Também à reportagem, Boa Morte disse que não conhece Kufa nem Flávio, e classificou os áudios que ele mesmo mandou de "falácia".
"Só falácia, pois o Roberto [Parillo, ex-dirigente do Pros-SP, hoje rompido com o ex-aliado] todo dia enchia minha paciência com as mesmas perguntas. Acredito que, nesse contexto, ele falou algo e eu só falei para agradar um amigo que estava tentando arrumar ajuda para contratar advogados", disse.
"Não me lembro de tudo porque ele me ligava uma hora da manhã todos os dias e eu atendia com muito sono."
Em outro áudio da época, Marcus Holando fala em ter amizade com a sogra do juiz, em possível referência a Hilmar Castelo Branco, titular do caso na primeira instância.
Apesar do otimismo manifestado nos áudios pelo presidente do Pros, o magistrado decidiu de forma contrária aos interesses da ala que hoje comanda o partido.
"A situação tá excelente A gente nunca esteve tão perto. (...). Estamos com amizade com a sogra do juiz. Nós temos lá o dr. Tulio [Tulio Arantes, advogado], que já conversou com uns três desembargadores, já tratou com todo mundo. A gente nunca esteve tão próximo assim. Então, com certeza, vai sair. O dr. Wellington [Wellington Medeiros, advogado, ex-desembargador] está superempenhado."
Tulio Arantes nega que tenha conversado com desembargadores sobre esse tema, dizendo que a conversa inicial para que ele assumisse o caso, em parceria com outro escritório, não prosperou.
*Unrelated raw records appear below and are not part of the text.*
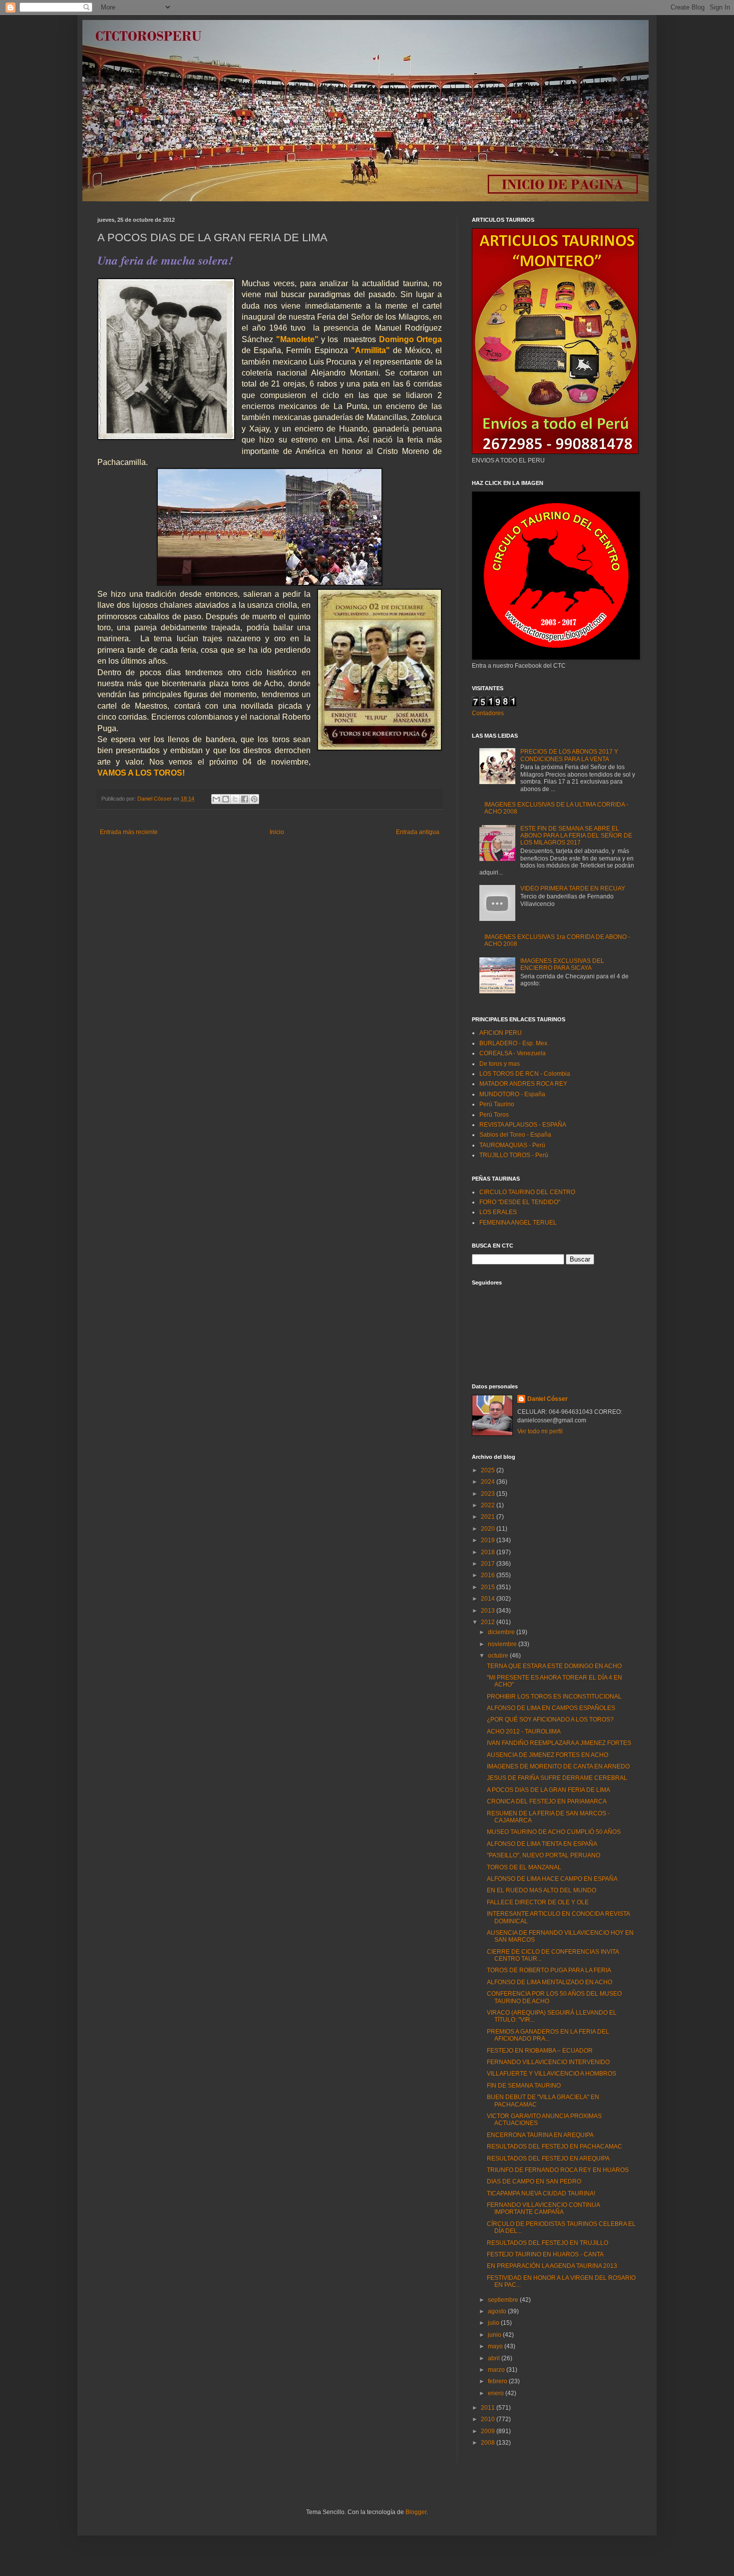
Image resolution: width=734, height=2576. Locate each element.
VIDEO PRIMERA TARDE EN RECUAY (572, 888)
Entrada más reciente (129, 832)
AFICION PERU (500, 1032)
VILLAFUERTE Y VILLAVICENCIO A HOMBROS (551, 2073)
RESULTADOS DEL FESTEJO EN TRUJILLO (547, 2242)
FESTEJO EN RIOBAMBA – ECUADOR (540, 2050)
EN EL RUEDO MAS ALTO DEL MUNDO (541, 1890)
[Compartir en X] (235, 799)
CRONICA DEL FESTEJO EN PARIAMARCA (547, 1801)
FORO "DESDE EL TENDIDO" (519, 1202)
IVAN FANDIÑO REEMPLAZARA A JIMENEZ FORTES (559, 1742)
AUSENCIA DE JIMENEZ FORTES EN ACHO (547, 1754)
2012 (488, 1622)
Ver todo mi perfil (540, 1431)
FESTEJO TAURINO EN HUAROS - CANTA (545, 2254)
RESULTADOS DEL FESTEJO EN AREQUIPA (548, 2158)
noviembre (503, 1644)
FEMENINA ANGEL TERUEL (518, 1222)
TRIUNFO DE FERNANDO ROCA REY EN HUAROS (558, 2169)
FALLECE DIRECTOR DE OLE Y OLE (538, 1902)
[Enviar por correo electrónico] (216, 799)
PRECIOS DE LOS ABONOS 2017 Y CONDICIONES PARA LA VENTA (569, 755)
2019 (488, 1540)
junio (495, 2334)
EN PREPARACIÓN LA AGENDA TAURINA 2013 (552, 2265)
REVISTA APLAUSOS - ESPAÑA (522, 1124)
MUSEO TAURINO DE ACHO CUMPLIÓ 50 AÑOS (554, 1831)
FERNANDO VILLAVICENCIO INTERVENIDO (548, 2062)
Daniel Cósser (547, 1398)
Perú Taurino (496, 1104)
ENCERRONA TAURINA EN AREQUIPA (540, 2135)
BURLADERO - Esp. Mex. (514, 1043)
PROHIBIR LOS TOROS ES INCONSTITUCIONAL (554, 1696)
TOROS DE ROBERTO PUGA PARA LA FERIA (549, 1970)
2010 (488, 2419)
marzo (497, 2369)
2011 (488, 2407)
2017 (488, 1563)
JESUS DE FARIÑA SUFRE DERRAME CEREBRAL (557, 1777)
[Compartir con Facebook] (245, 799)
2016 (488, 1575)
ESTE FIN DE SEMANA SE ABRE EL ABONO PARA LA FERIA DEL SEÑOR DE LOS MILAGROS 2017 (576, 836)
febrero (498, 2381)
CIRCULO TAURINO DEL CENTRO (527, 1192)
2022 (488, 1505)
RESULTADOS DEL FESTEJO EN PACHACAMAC (554, 2146)
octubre (499, 1655)
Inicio (277, 832)
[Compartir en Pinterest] (254, 799)
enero (496, 2393)
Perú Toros (494, 1114)
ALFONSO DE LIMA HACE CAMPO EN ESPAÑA (552, 1878)
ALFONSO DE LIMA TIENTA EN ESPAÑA (542, 1843)
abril (494, 2358)
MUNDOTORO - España (512, 1094)
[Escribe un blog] (226, 799)
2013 (488, 1610)
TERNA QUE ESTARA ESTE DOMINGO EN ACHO (554, 1666)
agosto (498, 2311)
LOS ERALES (498, 1212)
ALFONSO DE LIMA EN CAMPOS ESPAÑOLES (551, 1708)
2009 (488, 2431)
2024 (488, 1481)
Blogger (415, 2512)
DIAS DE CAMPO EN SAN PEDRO (534, 2181)
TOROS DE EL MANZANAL (524, 1867)
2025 (488, 1470)
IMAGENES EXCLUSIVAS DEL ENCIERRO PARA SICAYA (562, 964)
Em mensagem de texto que foi encaminhada pelo telefone de Boa Morte, há menção a perguntas que teriam sido enviadas ao Pros por meio da sogra do magistrado, para "embasar o juiz em sua decisão", além de suposta pressão do advogado e ex-desembargador Wellington Medeiros para haver pagamento.
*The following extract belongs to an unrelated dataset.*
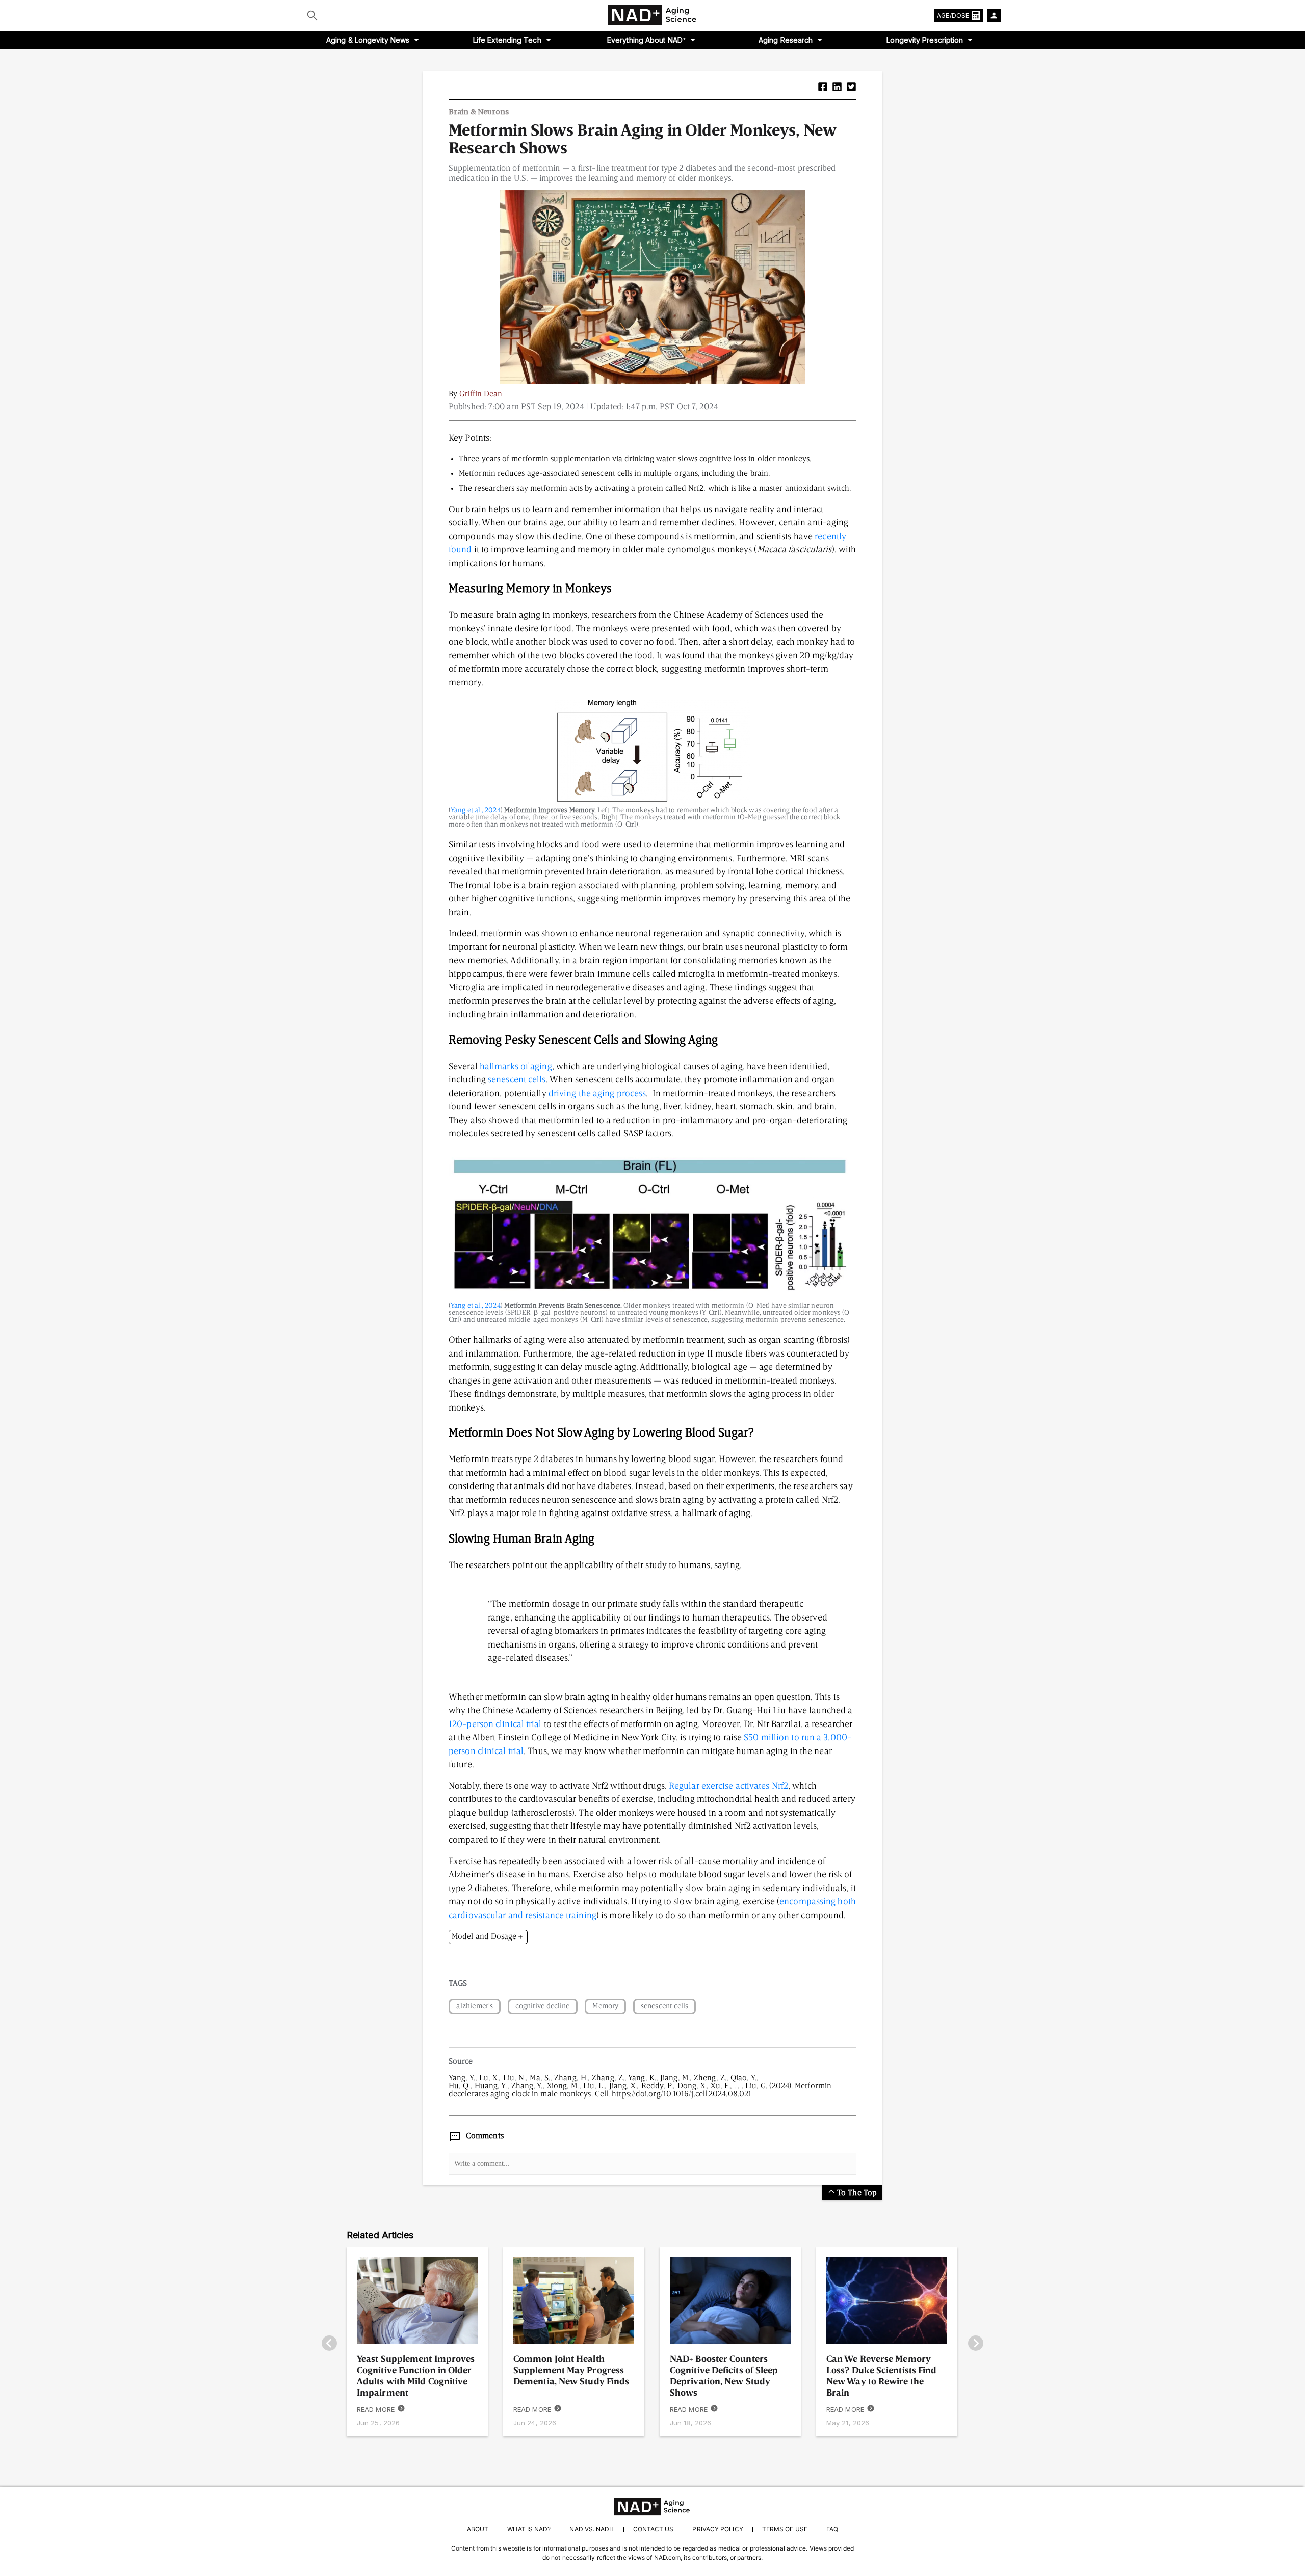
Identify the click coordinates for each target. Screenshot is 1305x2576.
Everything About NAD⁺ (646, 40)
Boa Morte diz que desconhece as mensagens. Wellington Medeiros nega ter recebido qualquer pagamento ou ter intermediado contato entre o Pros e a familiar do juiz.
"Jamais! Não recebi nada. Nenhum centavo. E não me foi feito nenhum pedido. As tratativas não vingaram. Não chegamos a formalizar nada. Logo, não houve nenhum pagamento", disse, se referindo a encontro para que seu escritório assumisse a causa. Ele ressalta que a decisão de primeiro grau foi contrária ao pleito de Marcus Holanda.
O desembargador Mario-Zam Bellmiro, do TJ-DF, e o juiz Hilmar Castelo Branco, da 21ª Vara Cível de Brasília, cujas decisões foram contrárias a Marcus Holanda e seus aliados, não se manifestaram.
O presidente do Pros, que nega ter havido negociação para compra de sentença, não se pronunciou sobre os áudios e a mensagem de texto.